That discussion has the potential to be politically damaging for McCain, who has strongly opposed the administration on the separate issue of how detainees should be treated. Moderates who are key to McCain's strategy for winning the presidency may be taken aback by what they perceive as a softening of the senator's stand against Bush's torture policy.
Tom Malinowski, who serves as Washington advocacy director at Human Rights Watch, said voters will probably see a contradiction between McCain's efforts to prevent torture and close the detention facility at Guantanamo Bay and "his continued support for the underlying legal principle that Guantanamo stands for, namely that detainees should not have access to a normal judicial process."
Democrats, who use the president's treatment of terror suspects as a way to motivate the liberal base, sought Friday to tie McCain to Bush. The liberal Center for American Progress criticized McCain for opposing the court decision merely because "it isn't what the Bush administration wanted."

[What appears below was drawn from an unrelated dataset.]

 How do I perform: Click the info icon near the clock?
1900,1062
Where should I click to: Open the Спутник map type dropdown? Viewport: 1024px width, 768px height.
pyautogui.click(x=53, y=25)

For several years, McCain has bolstered his reputation as a maverick by challenging the president's approach to the treatment and disposition of people suspected of terrorism.
He was the chief architect of the Detainee Treatment Act of 2005, a law that arose out of the revelations of detainee abuse at the Abu Ghraib prison in Iraq and at Guantanamo Bay. McCain, who was tortured after he was captured in Vietnam, took a hard line against the Bush administration, wanting to ban aggressive interrogation techniques and set a moral standard for the rest of the world.
His POW status gave him instant credibility on the issue, which was followed around the world. In the often tense legislative battle with Bush, McCain repeatedly cast the treatment issue as one of respect for human rights.
"Weakening the Geneva protections is not only unnecessary, but would set an example to other countries with less respect for basic human rights that they could issue their own legislative 'reinterpretations,' " he said at the time.